She closed the book, tucked it into Kit, and stood. “Breakfast time.”
She was the first customer through the door, but as she entered, she saw other people moving about on the street outside. She likely wouldn’t be alone in the restaurant for long.
“Hello! Welcome, and good morning. What can I get for you?”
Tala looked over the menu. I need to get some jugs to buy coffee in bulk… “Morning to you. I think a couple…no four, breakfast sandwiches, and the largest coffee you have.”
The young man hesitated. “Well, we sometimes sell coffee by the gallon, when a foreman wants to treat their workers, or for similar situations. Are you looking for that amount?”
She found herself grinning, almost uncontrollably. “Oh, yes. How much would that be?”
“A silver, if you don’t have a container. Half that, with one, assuming it’s clean and easily usable.” His eyes flicked to Terry, and he smiled. “That’s a beautiful bird. Does it have a name?”
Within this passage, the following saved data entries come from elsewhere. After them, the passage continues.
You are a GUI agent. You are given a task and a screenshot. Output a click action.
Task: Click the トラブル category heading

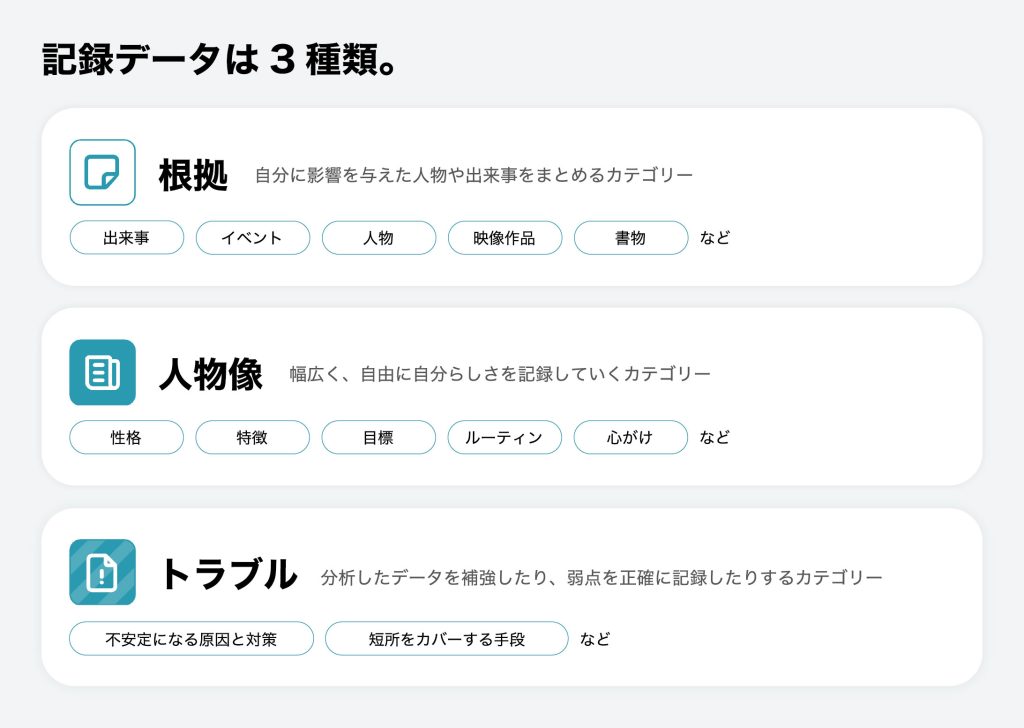pos(228,575)
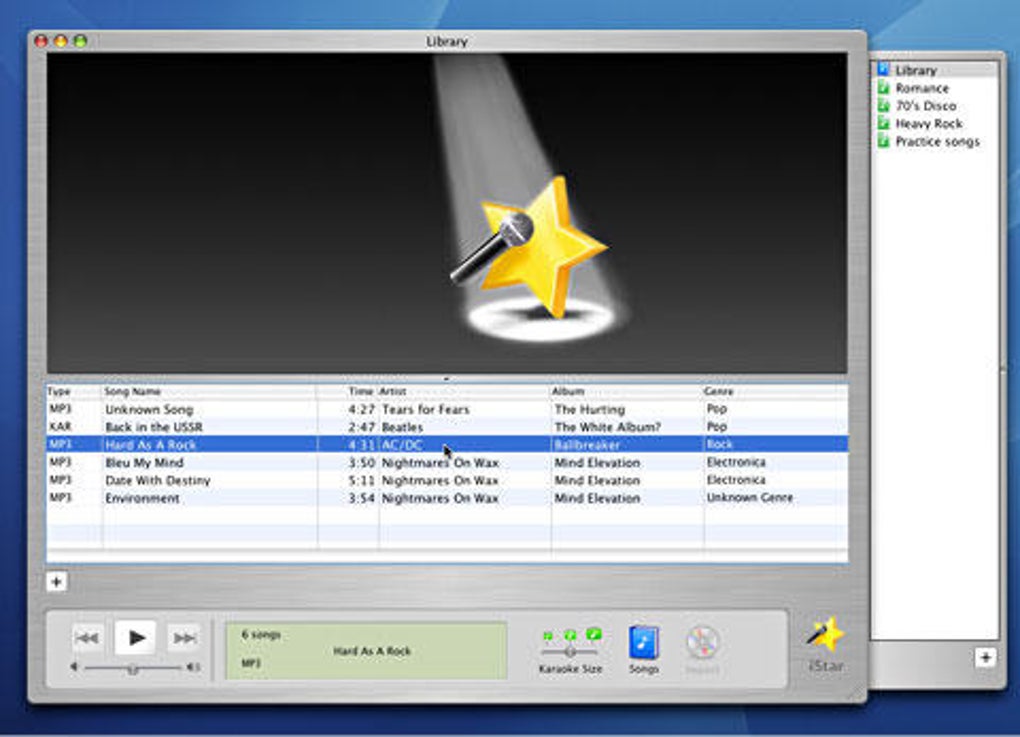Screen dimensions: 1020x737
Task: Select the 70's Disco playlist
Action: point(925,105)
“Thank you, his name is Terry.” She smiled in return. “As to the order, I can keep the container in the first case? Then use it as my container to get the cheaper rate later on?”
“Of course.” He looked back to Terry. “Good morning, Terry.”
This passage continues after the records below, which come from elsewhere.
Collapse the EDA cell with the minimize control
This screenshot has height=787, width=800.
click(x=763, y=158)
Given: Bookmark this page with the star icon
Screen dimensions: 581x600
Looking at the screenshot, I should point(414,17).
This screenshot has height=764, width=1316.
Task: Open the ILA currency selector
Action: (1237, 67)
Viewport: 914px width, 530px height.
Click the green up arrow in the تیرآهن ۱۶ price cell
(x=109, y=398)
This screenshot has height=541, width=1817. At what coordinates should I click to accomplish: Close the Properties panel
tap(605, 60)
Terry cracked an eye, and let out a little, drowsy chirp.
“He’s pretty neat.”
“I like him.” She patted the supposedly sleeping bird. “How much for the sandwiches?”
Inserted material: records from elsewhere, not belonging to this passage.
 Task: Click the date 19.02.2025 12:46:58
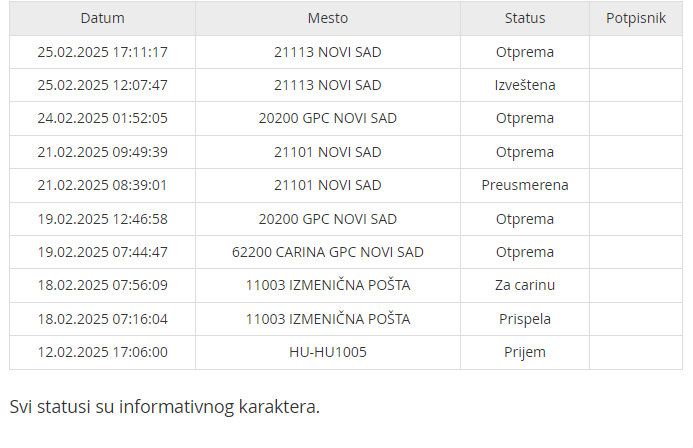point(102,219)
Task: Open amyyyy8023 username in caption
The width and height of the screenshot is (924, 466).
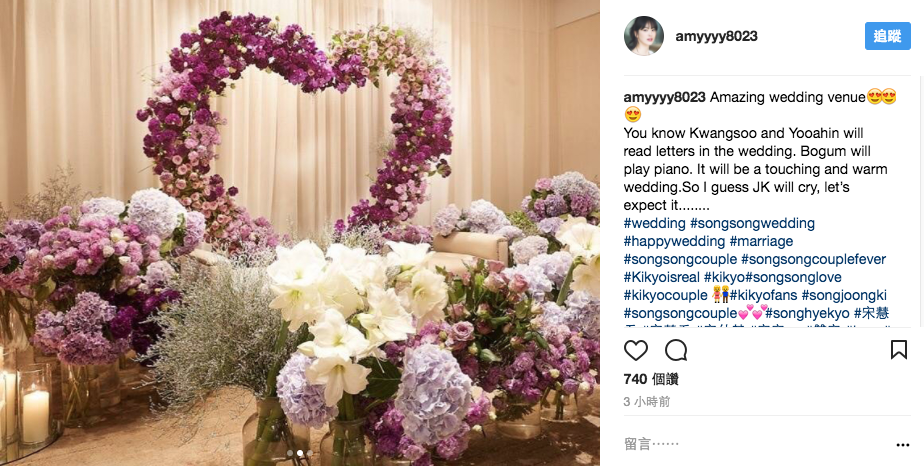Action: [x=664, y=98]
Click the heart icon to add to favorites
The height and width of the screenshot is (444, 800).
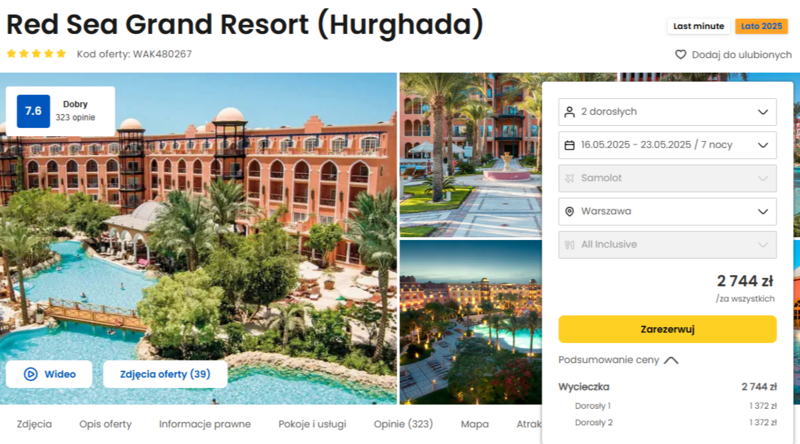[681, 55]
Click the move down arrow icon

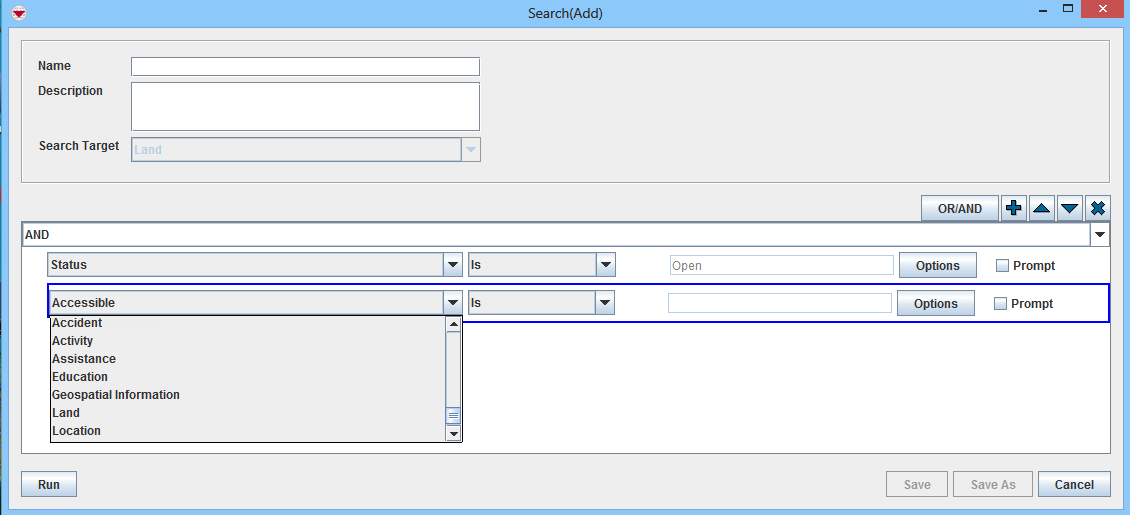[1069, 208]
“Twelve copper.” He hesitated. “But, if you want, we can do a group breakfast deal.” His smile shifted back towards one of professionalism, rather than friendly interest.
“It’s six sandwiches, and a container of coffee, for one and a half silver ounces.”
Tala frowned, her coffee-less brain doing quick math. That’s almost a quarter ounce, silver, in savings. “That’s fantastic! I’ll do that.” She hesitated. “Why the deal?”
The young man shrugged. “A few other eateries have started opening as early as we do, some earlier, and the boss wants to keep our customers loyal, at least those who buy a lot.” He quirked a wry smile.
She shrugged. “Makes sense, I suppose. Thank you. Is that deal available with the discount, if I bring back the container?”
The worker smiled. “If it’s clean, empty, and usable, as I said before? Then, yes, that would drop the deal price by a half silver. I’ll get that started for you.”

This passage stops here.